Sun 13 Mar 2011
A Review by Tina Karelson: NICHOLAS BLAKE – There’s Trouble Brewing.
Posted by Steve under Reviews[5] Comments
NICHOLAS BLAKE – There’s Trouble Brewing. Collins Crime Club, UK, hardcover, 1937. Harper & Brothers, US, hc, 1937. Paperback reprints include: Popular Library #30, 1944; Perennial, 1982.
This is the third of the 16 Nigel Strangeways mysteries and earliest of the four that have lurked unread upon my shelves for the last 20 years or more.
Blake, of course, is a pseudonym for the poet Cecil Day Lewis. And the Strangeways novels are the product of a poet and scholar whose purpose in writing mysteries was to make some extra money to support his growing family. While he’s giving a bit of a tweak to the genre as it existed in Britain at the time, he stays within its boundaries.
In fact, the traditional elements are quite rigid. The story unfolds chronologically, each chapter designated with a number, date and time. For example, the eighth chapter is “VIII. July 19, 8.20–11.30 A.M.” Each chapter has an epigraph; these are drawn from a variety of sources, from Shakespeare to a 19th century temperance ballad.
The sleuth, Nigel Strangeways, is a classic upper-class amateur.
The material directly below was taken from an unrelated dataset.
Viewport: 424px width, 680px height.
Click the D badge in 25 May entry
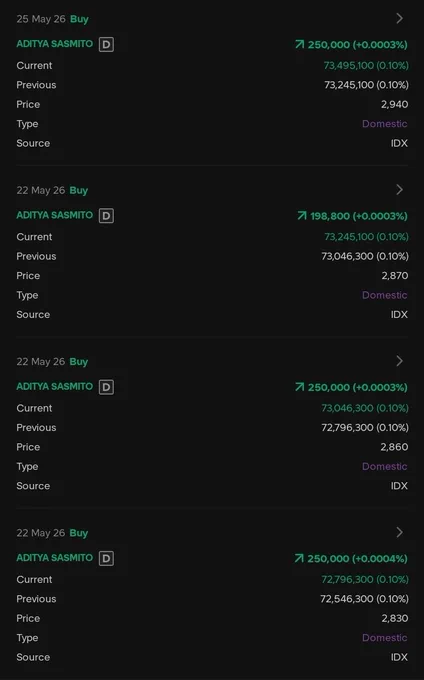point(106,44)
In this case, he is summoned to the village of Maiden Astbury by an Oxford classmate’s wife, ostensibly to address the local literary society on the topic of his “delightful little book on the Caroline poets.” He ends up investigating a gruesome murder in a brewery, foreshadowed by the similar disposal of the brewery owner’s dog, subject of the book’s opening:
The educated, slightly tongue-in-cheek tone is maintained throughout. While gently amusing, it distances the reader from the story and characters.
Plot and structure are similarly flawed; more than one significant character is offstage for all or most of the book, existing only through other characters’ eyes and according to the physical traces left behind. The total effect is of a puzzle with missing pieces, viewed from afar.
Previously reviewed on this blog:
Murder with Malice [by Marv Lachman]
Thou Shell of Death [by Steve Lewis]
The Private Wound [by Steve Lewis]
March 13th, 2011 at 5:27 pm
I thought the portrayal of the British businessman in this one was pretty…corrosive!
March 13th, 2011 at 6:26 pm
All in all not one of the best Blake’s, though as Curt said the portrayal of the businessmen was savage — to be expected when your sleuth is modeled on Auden and T. S. Eliot.
Blake got much much better, and added considerable suspense to the mix as time went on.
Reading these I always had Herbert Marshall in mind as Nigel, though I can’t help but wonder how Daniel Day Lewis might fare in the role.
And Cecil Day Lewis wasn’t just a poet, he was the Poet Laureate of Great Britain, the wquivalent here would have been if Robert Frost had decided to pen a few hard boiled mysteries:
‘The woods were dark an deep.
Two roads diverged.
I took the one less traveled, a mean street in a dark wood.’
Or something like that.
March 14th, 2011 at 12:50 am
This is one of Blake’s more Rhodeian tales (by coincidence a John Rhode tale, Death in the Hop-fields, appeared the same year). So naturally I liked it! But it is more a puzzle for mental stimulation than an emotional entanglement. Still, I’m sure the good Lord loves puzzles too.
March 14th, 2011 at 12:53 am
Oh, David, I do think it’s a bloody shame that Daniel Day-Lewis never played Strangeways.
March 14th, 2011 at 3:49 am
Curt
He’s not exactly my idea of the character, but he would be great in the role. You would think once in a while someone would mention, ‘Oh, by the way, your father was Poet Laureate and a very popular mystery writer …” Just once.
I don’t mind pure puzzle stories, this one just didn’t read like the best of Blake. In a way there are almost two distinct Strangeways, the pre-war model married to Georgina and the post war version kicking around with the widow. A bit like the three or four distinct Ellery Queen’s.
Maybe we should take a cue from W. Vivian Butler, who in his DURABLE DESPERADOS identified the Mark I, II, III, IV, and V Simon Templar. Strangeways Mark I & II and Ellery Mark I-IV.